The core idea of our invention is to build a hybrid data structure to maintain the relationship/connection information in social networks. This data structure is based on dynamic partition-able table structure like Google BigTable and space-efficient randomized data structure like bloom filter (Figure 1).

Figure 1. The hybrid data structure used to maintain social network data.

As shown in above figure, social relationships starting from a node (for example, the phone call relationship starting from 13901234567) are stored in a single line of this " table". Within a line, each peer-to-peer relationship corresponds to a column and we choose to differentiate "from"and "to"relationships with 2 column families. Each column family could hold any number of relationships, which enables the structure to accommodate the most unsociable and the most socialable nodes.

Besides those columns directly allocated for relationships, a special column named "bloomfilter" is used in each column family to maintain a space-efficient summary of the relationships in the family. By the nature of bloom filters, this column will be concise and could be used calculate many interesting characteristics, such as checking the existence of relationships, the number of common friends, etc.

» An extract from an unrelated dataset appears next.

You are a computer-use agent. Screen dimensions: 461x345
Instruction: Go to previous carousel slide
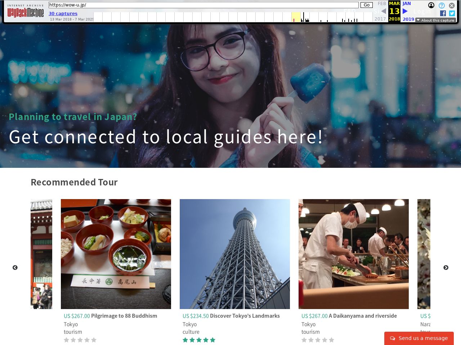(15, 268)
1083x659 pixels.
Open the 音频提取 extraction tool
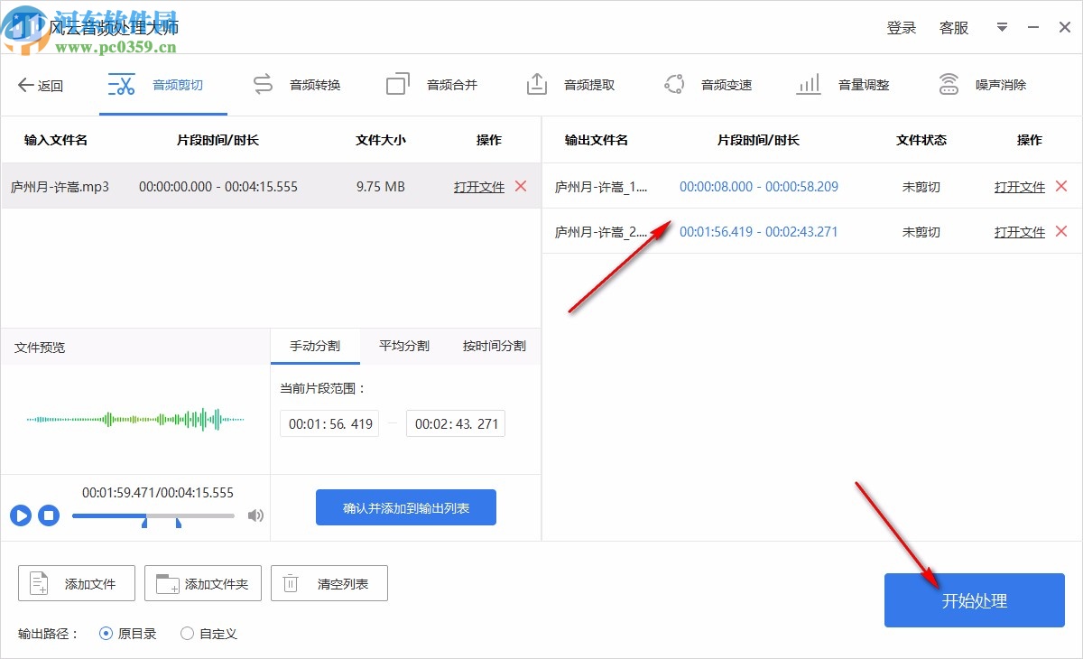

Social network analysis is the mapping and measuring of relationships and flows between people, groups, organizations, animals, computers or other information/knowledge processing entities. The nodes in the network are the people and groups while the links show relationships or flows between the nodes. A sociometric chart plots the structure of interpersonal relations in a group situation. A sociogram can be drawn on the basis of many different criteria: Social relations, channels of influence, lines of communication etc. In sociometric chart, cohesion analysis is the first concern of social network analysis. A very important query is whether there is a relation between two entities, especially in a sociogram with billions of entities.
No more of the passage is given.